> [Alıntı metin]:
Bu son konu dahi ayrı bir başlıkta uzun uzadıya değerlendirilmesi gereken bir konu olmakla birlikte esas konumuza dönersek, yukarıda ifade ettiğimiz gibi bu ve buna benzer bir çok soruşturmanın kafalarda bir çok soru işareti bırakacak şekilde İçişleri Bakanlığı bünyesine alınması ve burada yapılması dahilinde sonucu tüm kamuoyunca merak edilir hale gelmiştir ya da gelmelidir.

Olay örtbas mı edilecek – örtbas edilecekse bahanesini çok merak ediyorum- ve 130 milyon liralık yeşil alanımız mı olacak, yoksa KİPTAŞ’a emanet ettiğimiz ve bu şekilde çarçur edilen paraların hesabı mı sorulacak?

> [Amaç 1]:
Listede "Select the answer" ifadesini içeren satırdan "tap(278, 447)" ifadesini içeren satıra kadar her şeyi, "crossing point" yerine "intersection point" koyarak yeniden yazın. Bunun dışında hiçbir şeyi değiştirmeyin.

> [Verilen bilgiler]:
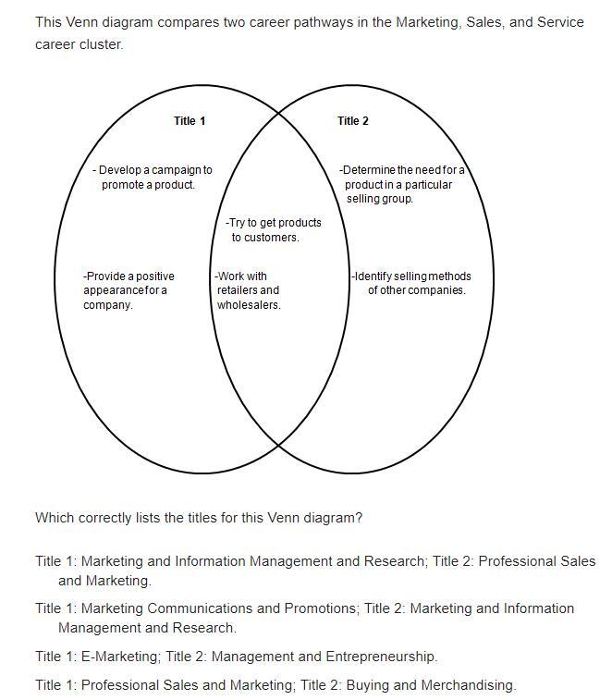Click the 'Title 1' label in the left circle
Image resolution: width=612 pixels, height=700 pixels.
tap(190, 121)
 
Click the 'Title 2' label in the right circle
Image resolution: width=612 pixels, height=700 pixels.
tap(353, 121)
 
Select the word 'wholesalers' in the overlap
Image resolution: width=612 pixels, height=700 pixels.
tap(248, 305)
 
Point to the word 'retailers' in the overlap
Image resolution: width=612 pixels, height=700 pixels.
tap(238, 290)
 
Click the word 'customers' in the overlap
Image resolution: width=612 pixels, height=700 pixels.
tap(273, 238)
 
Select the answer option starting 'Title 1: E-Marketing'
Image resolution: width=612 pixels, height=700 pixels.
tap(236, 657)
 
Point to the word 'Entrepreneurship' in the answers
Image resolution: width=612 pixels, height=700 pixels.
tap(380, 657)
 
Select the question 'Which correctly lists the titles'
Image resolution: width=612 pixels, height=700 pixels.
tap(199, 518)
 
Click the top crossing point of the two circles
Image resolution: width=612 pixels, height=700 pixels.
tap(278, 113)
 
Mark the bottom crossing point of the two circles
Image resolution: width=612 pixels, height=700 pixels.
tap(278, 447)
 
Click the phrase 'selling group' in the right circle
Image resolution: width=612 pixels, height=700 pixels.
tap(380, 199)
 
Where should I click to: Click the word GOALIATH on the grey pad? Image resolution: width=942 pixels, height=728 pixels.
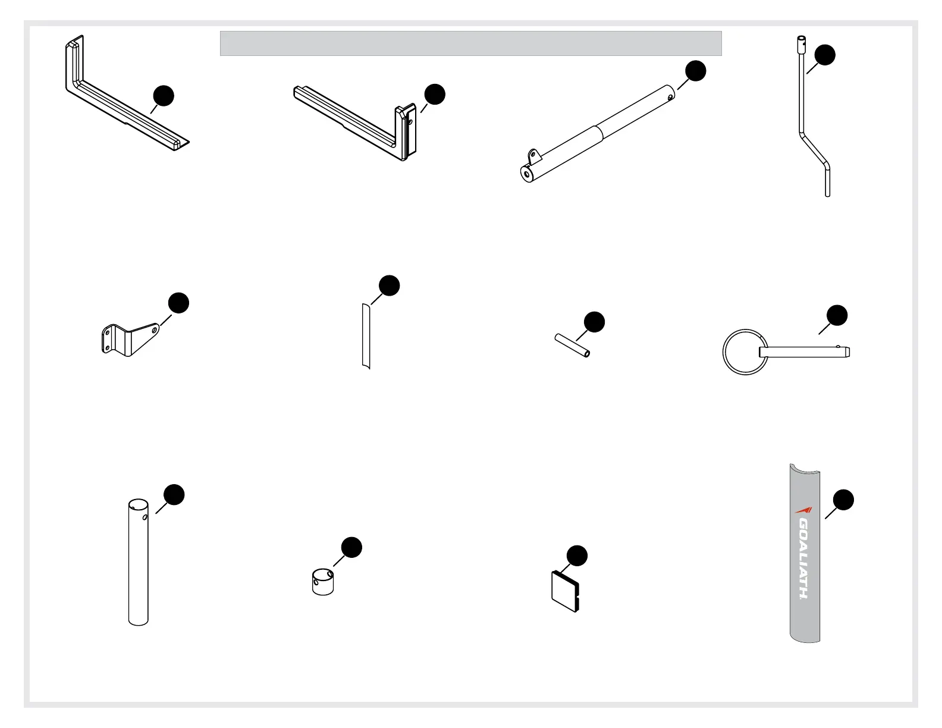point(804,558)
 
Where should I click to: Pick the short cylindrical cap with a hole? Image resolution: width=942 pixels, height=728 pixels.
point(322,582)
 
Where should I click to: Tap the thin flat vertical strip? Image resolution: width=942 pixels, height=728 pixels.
point(366,336)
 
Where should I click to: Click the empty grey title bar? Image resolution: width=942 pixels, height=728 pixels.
point(470,43)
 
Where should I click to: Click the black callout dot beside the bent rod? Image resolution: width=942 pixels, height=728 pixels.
point(825,55)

> [Amaç 2]:
KİPTAŞ ve İçişleri Bakanlığı soruşturmasını ele alan yazıyı kaldığı yerden devam ettirin.

> [Yazılı yanıt 1]:
Select the answer option starting 'Title 1: E-Marketing'
Image resolution: width=612 pixels, height=700 pixels.
tap(236, 657)
 
Point to the word 'Entrepreneurship' in the answers
Image resolution: width=612 pixels, height=700 pixels.
tap(380, 657)
 
Select the question 'Which correctly lists the titles'
Image resolution: width=612 pixels, height=700 pixels.
tap(199, 518)
 
Click the top intersection point of the two circles
Image resolution: width=612 pixels, height=700 pixels.
tap(278, 113)
 
Mark the bottom intersection point of the two circles
Image resolution: width=612 pixels, height=700 pixels.
tap(278, 447)

> [Yazılı yanıt 2]:
Bu sorulara verilecek cevap hakkındaki beklentimizi bir kenara bırakalım ve bir soru daha soralım:

Vergisel açıdan bir malın elden çıkarılması ile elde edilen kazançlar değer artış kazancı olarak adlandırılır. 193 sayılı Gelir Vergisi Kanunu'nun 80. maddesine göre, satın alınan bir gayrimenkulün 5 yıl içerisinde satılması ile elde edilen değer artış kazancı da vergiye tabidir.

Şimdi bu yasal düzenleme dahilinde Atmaca İnşaat, Mehmet Fehmi Ağagül-MFA İnşaat 4 gün içinde arsanın satışından elde ettikleri 36 milyon dolar fark için herhangi bir vergi beyanında bulunup vergi verdi mi? Vermediyse bunu takip etmekle yükümlü kurullar bu vergi alacağının peşine düştü mü?

Cevabınız nedir  Sevgili Okurlar?

Bence de.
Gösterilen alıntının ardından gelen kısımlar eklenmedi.